> [WORK TO DO] Reproduce the rows between the lines holding "This screenshot has width=475, height=181." and "will click(x=100, y=370).", inclusive, swapping "accomplish" for "achieve" and leaving everything else unchanged.

> [PROVIDED RECORDS]
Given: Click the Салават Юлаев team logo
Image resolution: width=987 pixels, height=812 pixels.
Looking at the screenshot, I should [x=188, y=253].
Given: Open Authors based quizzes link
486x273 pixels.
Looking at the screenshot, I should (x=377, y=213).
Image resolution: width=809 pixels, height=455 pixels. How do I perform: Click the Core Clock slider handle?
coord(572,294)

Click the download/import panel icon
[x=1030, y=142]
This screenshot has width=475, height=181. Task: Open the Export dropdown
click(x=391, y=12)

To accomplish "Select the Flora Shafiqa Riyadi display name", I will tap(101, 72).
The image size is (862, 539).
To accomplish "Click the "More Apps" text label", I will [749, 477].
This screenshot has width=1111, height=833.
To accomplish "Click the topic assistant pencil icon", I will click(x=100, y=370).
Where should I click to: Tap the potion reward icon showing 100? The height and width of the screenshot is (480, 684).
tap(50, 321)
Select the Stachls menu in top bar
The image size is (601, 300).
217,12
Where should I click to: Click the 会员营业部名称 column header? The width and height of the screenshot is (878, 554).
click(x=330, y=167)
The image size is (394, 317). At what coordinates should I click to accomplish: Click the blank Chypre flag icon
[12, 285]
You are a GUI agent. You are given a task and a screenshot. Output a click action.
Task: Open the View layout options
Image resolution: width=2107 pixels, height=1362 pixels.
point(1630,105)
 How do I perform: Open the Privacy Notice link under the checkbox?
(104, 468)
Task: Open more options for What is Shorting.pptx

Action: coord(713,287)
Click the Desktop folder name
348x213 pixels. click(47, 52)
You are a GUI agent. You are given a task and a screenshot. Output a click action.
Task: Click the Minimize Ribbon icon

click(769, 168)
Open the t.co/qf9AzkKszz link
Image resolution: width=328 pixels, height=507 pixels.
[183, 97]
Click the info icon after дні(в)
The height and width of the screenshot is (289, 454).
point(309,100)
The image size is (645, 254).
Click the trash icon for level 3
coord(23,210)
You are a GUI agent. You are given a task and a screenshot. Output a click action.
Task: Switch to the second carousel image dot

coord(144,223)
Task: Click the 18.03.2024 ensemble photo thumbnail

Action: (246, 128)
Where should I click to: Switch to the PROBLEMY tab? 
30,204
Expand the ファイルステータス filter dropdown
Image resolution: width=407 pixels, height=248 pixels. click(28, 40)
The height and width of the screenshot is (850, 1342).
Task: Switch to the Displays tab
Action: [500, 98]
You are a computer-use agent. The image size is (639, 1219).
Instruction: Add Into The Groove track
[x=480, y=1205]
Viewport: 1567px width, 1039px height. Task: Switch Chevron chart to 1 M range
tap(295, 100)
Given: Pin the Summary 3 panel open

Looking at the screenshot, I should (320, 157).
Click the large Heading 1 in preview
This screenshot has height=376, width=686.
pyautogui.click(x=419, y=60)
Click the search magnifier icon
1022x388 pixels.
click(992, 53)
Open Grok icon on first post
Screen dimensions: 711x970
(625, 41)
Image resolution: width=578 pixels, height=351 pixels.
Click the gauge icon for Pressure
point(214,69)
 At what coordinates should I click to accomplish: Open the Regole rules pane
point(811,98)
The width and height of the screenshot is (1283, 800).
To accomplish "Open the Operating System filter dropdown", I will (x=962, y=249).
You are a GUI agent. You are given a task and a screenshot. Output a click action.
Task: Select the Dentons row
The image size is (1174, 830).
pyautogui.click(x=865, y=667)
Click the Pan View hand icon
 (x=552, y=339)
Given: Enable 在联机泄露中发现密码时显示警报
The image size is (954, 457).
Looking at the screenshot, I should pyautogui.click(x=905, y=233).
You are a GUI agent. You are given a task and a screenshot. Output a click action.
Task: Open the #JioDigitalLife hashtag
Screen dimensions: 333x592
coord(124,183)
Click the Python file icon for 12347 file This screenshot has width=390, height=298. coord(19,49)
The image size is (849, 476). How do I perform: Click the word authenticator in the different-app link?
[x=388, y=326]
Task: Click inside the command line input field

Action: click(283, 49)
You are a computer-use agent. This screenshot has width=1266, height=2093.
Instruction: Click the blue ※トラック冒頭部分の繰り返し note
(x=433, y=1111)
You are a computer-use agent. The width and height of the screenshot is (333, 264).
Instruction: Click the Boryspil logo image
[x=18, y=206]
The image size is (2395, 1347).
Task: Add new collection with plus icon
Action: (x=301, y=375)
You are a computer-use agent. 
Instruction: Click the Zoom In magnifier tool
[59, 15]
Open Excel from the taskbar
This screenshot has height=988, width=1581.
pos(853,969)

> [FINISHED ANSWER]
This screenshot has width=475, height=181. Task: Open the Export dropdown
click(x=391, y=12)

To achieve "Select the Flora Shafiqa Riyadi display name", I will tap(101, 72).
The image size is (862, 539).
To achieve "Click the "More Apps" text label", I will [749, 477].
This screenshot has width=1111, height=833.
To achieve "Click the topic assistant pencil icon", I will click(x=100, y=370).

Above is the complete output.